Someone suggested Banteay Thom, the mention of which drew puzzled looks all around. What? Where? Are you sure that's the name? We dig out a battered Angkor map and unfolded it carefully. Tucked away in the top left hand corner, slightly northwest of the large Preah Khan temple, there it was: Prasat Banteay Thom. It appeared to be the most remote temple in the popular "Grand Circuit" of Angkor, yet not so far away that it would take half the day to get there and back. We reached a quick consensus and agreed that Banteay Thom would be our goal for the day.
We consulted one of our drivers, an experienced fellow named Sokiat, and asked him if he knew how to get there. Sokiat looked at the spot on the map but was clearly puzzled. Realizing that he probably couldn't read the English print, or like many Cambodians, was not used to using maps, I repeated the name again. No, he replied, he'd never been there, but was confident that he could get us there without too much difficulty. With that assurance we hopped on our motley fleet of motorbikes and the adventure commenced.
Part of Banteay Thom's allure, apart from the fact that it is so far off the beaten Angkor tourist path, is the fact that so little has been written about it. You won't find it mentioned in Lonely Planet, nor in other Cambodia guides or Angkor history books. There are plenty of temples around Angkor with Banteay in the title, and even a few with Thom (the words means "big" in Khmer), but Banteay Thom itself remains the forgotten stepchild of Angkor. It's as if the Khmer Gods had decided to disinherit this particular piece of their kingdom and left the question of its history to be sussed out by foreigners. So why the mystery, and why has so little has been written about it? Such intrigue and lack of information only made us want to visit the temple and find out the answers to these questions for ourselves.
Judging from the map we had, the initial approach to Banteay Thom appeared easy. We would wind our way through the heart of Angkor, past the Elephant and Leper King Terraces, and eventually exit Angkor Thom's North Gate before making a sharp left turn into a village. That part of the journey was indeed easy.

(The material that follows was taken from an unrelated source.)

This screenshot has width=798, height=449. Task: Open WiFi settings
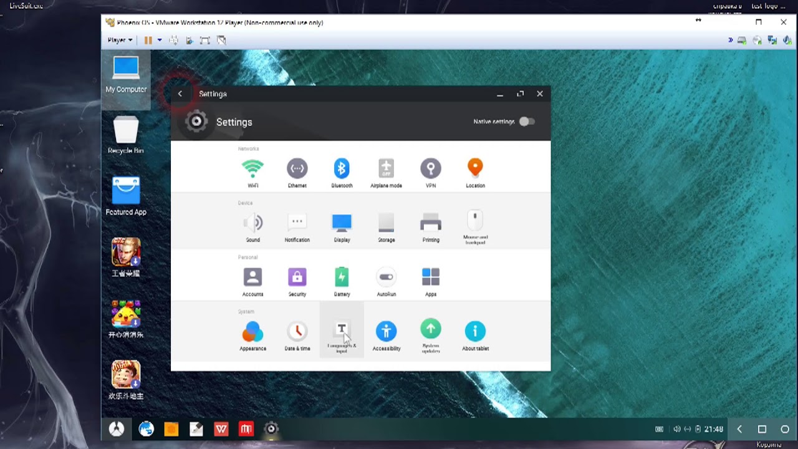[252, 168]
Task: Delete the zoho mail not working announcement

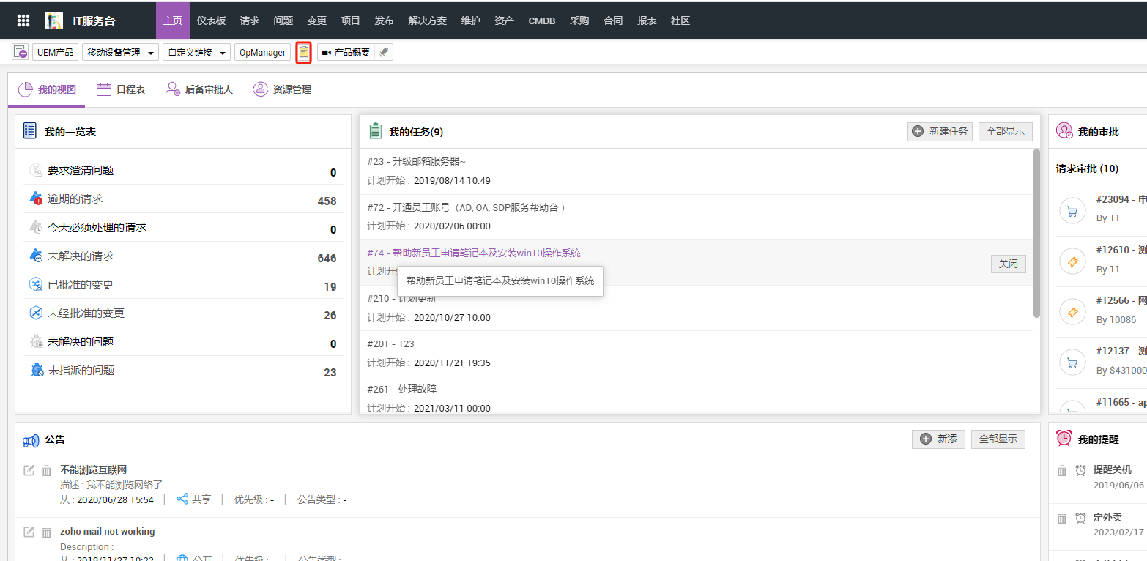Action: 47,532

Once we left the main paved avenues of Angkor, we entered a narrow dirt road that passed through the small village of Nokor Grao. For the next ten minutes we slowly puttered through the quiet countryside, passing ramshackle wooden homes, rice fields and various farm animals, taking in the simple joys of the Cambodian countryside. Brown-skinned boys attempted to keep their herd of water buffaloes in formation while old men played cards in the shade. Other children pedaled by on bicycles, waving hellos and trying not to collide with our moto convoy.

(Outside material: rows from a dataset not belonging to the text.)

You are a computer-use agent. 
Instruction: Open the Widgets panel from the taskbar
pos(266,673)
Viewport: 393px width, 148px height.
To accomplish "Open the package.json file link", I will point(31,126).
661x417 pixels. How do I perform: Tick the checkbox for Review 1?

The Khmers in our crew searched for signs directing us to the temple, or at least some sign acknowledging that Banteay Thom even existed, but those efforts yielded nothing. Eventually we passed two young boys ambling along side of the road, whereupon the increasingly frustrated Sokiat stopped and asked them for directions. The older of the two boys, who looked about twelve, pointed at a dense forest of trees behind us and to the right. Sokiat asked the boy a few more questions but still seemed slightly unclear about the location. Abandoning his attempts at interrogation, Sokiat motioned for the boy to hop on his motorcycle and help guide us to the elusive site.
With the youngster sandwiched between us on one bike, we took what appeared to be a reckless, serpentine route through the jungle. We slowly negotiated a maze of bushes, trees and mud puddles, trying not to scratch our arms and faces on low-hanging branches and thorns. Several times we stopped and reversed direction or took a different turn after encountering dead ends. The dirt road - no more than a narrow muddy path - was laden with roots and pothole-sized indentations. It was lucky that we were all on motorbikes for this was not a route that a larger vehicle could navigate. At one crucial point we came to a small stream, which could only be crossed by using a dilapidated wooden bridge - one that was missing several of its planks! All pillion riders got off their respective motos and let the driver carefully and slowly cross the bridge. Luckily, nobody - and no bikes - tumbled in the water, so we continued down the trail, enclosed by a dense wall of vegetation most of the time. We never really knew where we were in relation to the temple until we finally broke out of those dim confines and into the welcoming sunshine of a large field. A short ways up the trail we were finally rewarded for our efforts, sighting the old red brick walls of Banteay Thom.
Our first impression of Banteay Thom was that it was fairly large structure with plenty of space to roam and explore. Nothing on the grand scale of Angkor Wat, mind you, but a good-sized temple that would take more than five minutes to peruse. We roused a lone police officer that was contentedly dozing nearby and announced our presence. He seemed surprised to see so many visitors at his remote outpost, but politely instructed us where to park the motos. After pocketing a small tip and waving us inside, he returned to more important matters, specifically his nap.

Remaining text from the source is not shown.